[Objectif visé]: Reprenez l'article sur les médecins canadiens et l'euthanasie à la suite de sa dernière phrase, puis rédigez-en la suite.

[Extrait du texte]:
%%
Les médecins canadiens se prononcent majoritairement contre l’euthanasie

Les médecins membres de l’Association médicale canadienne se sont majoritairement prononcés contre l’euthanasie lors de consultations menées à l’hiver et au printemps. Ils ont en même temps souligné le caractère inadéquat des services de soins palliatifs au Canada.

C’est ce que rapporte l’Association dans un rapport intitulé Les soins de fin de vie, un dialogue national, rendu public en juillet.

L’AMC a tenu plusieurs assemblées dans différentes régions du Canada et créé un site Web afin de permettre à ses membres de se prononcer sur différentes questions liées aux soins de fin de vie. Chacune des assemblées a réuni de 20 à 70 membres tandis que 1200 se sont inscrits sur le site. Aucune consultation n’a eu lieu au Québec étant donné la récente commission qui y a été tenue.

«Dans l’ensemble, en majorité, les membres de l’AMC ayant pris part aux dialogues en personne ou en ligne ont dit souhaiter que l’AMC maintienne sa politique actuelle, c’est-à-dire que l’association s’oppose à la participation des médecins à l’euthanasie et à l’aide médicale au suicide», résume le rapport. Il précise toutefois qu’une «minorité importante» prône la révision de la politique de l’AMC pour qu’elle appuie «une certaine forme d’aide médicale au suicide au Canada».

Parmi les 151 répondants à un sondage en ligne sur l’euthanasie et l’aide au suicide, 71,5% se sont prononcés contre et 25,8% pour; 2,6% se sont dits indécis.

Les médecins opposés à une légalisation ont invoqué l’incidence négative de l’option euthanasique sur la confiance patient-médecin, l’incompatibilité entre le rôle de soignant et l’acte de mettre fin à la vie, l’effet de «pente glissante» qui mettrait en danger les populations vulnérables, et la menace d’une utilisation de l’euthanasie pour réaliser des économies dans le système de santé.

Les médecins favorables à un changement de position de l’AMC ont plaidé pour le «respect de l’autonomie des patients»; ils ont soutenu que l’«aide médicale à mourir» est une forme de soin, que les soins palliatifs ne peuvent pas soulager «certaines formes de souffrance» et qu’une réglementation stricte pourrait prévenir l’élargissement des pratiques d’euthanasie.
%%
[Entrées du jeu de données]:
%%
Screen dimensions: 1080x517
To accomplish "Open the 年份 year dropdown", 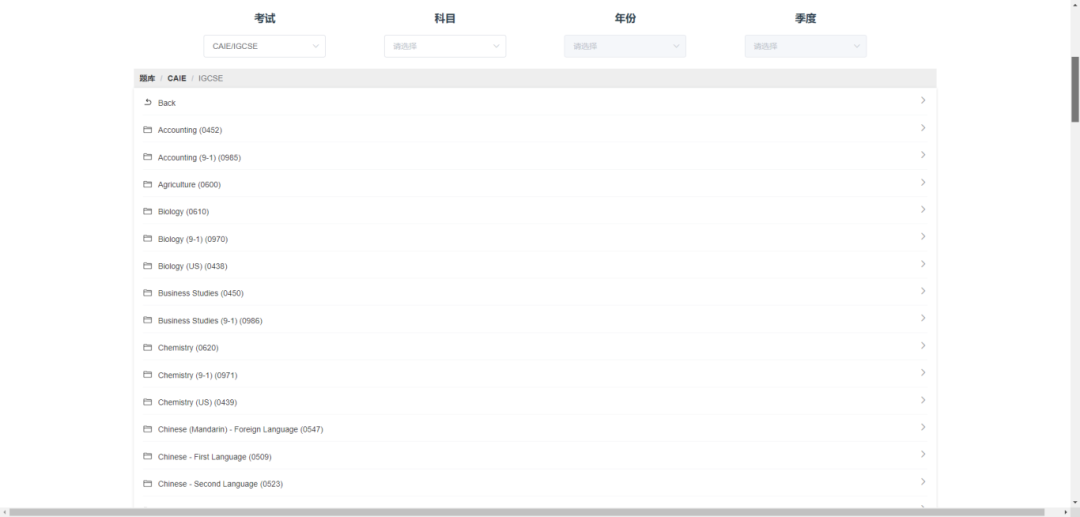I will (x=625, y=46).
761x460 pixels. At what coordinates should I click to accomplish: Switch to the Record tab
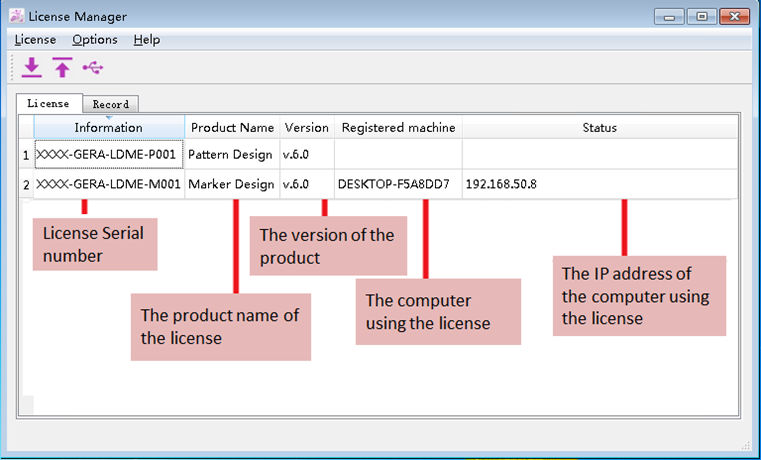click(110, 104)
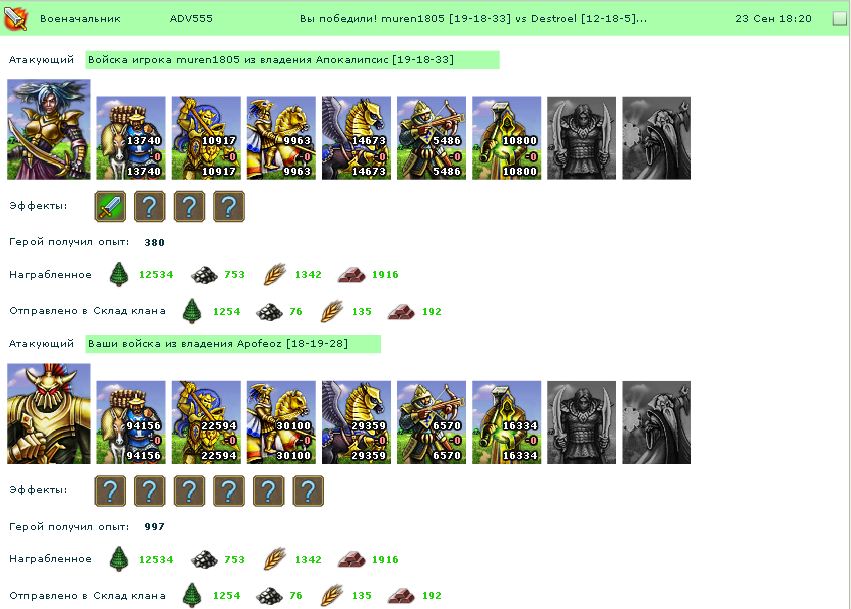Open the 'Вы победили!' report title
The height and width of the screenshot is (609, 851).
pos(473,18)
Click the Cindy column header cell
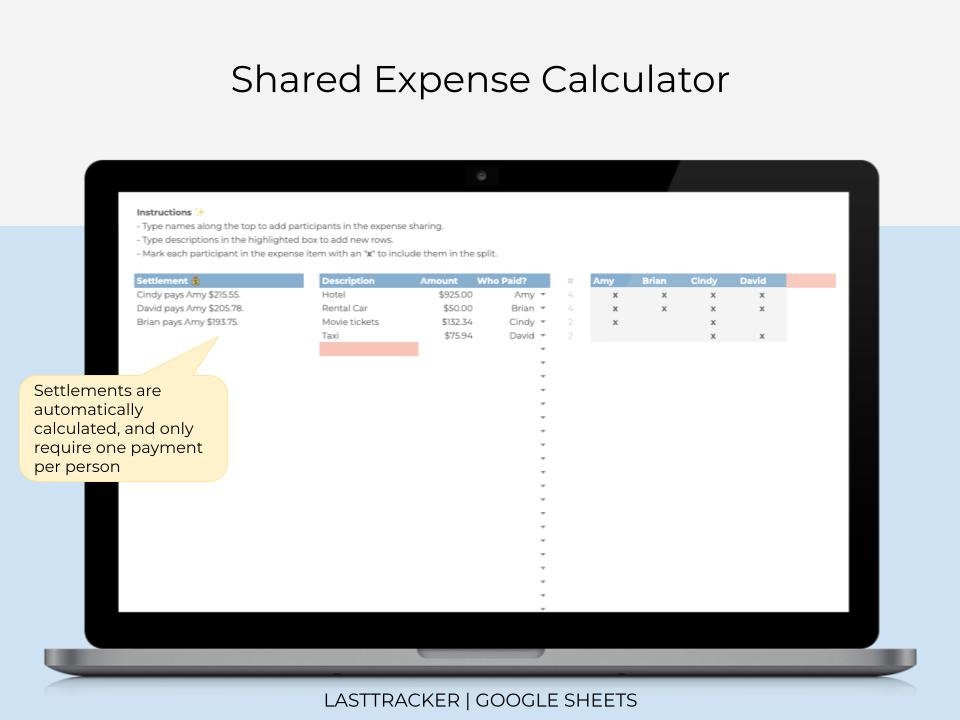Screen dimensions: 960x720 point(703,281)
%%
[Réponse]:
Consensus sur la nécessité de meilleurs soins palliatifs

Un consensus s’est par ailleurs dégagé sur la nécessité d’adopter une stratégie nationale en soins palliatifs et de mobiliser des ressources pour assurer sa réussite, notamment en associant à ces soins une rémunération suffisante.

En ligne et aux assemblées, les membres ont évoqué des services de soins palliatifs «inadéquats» au Canada et se sont inquiétés du lien «fondamental» entre l’état de ces services et les demandes d’euthanasie. Des médecins ont fait état d’un manque de services à l’extérieur des grands centres urbains, de la formation insuffisante des médecins de famille et autres soignants et d’un problème de rémunération.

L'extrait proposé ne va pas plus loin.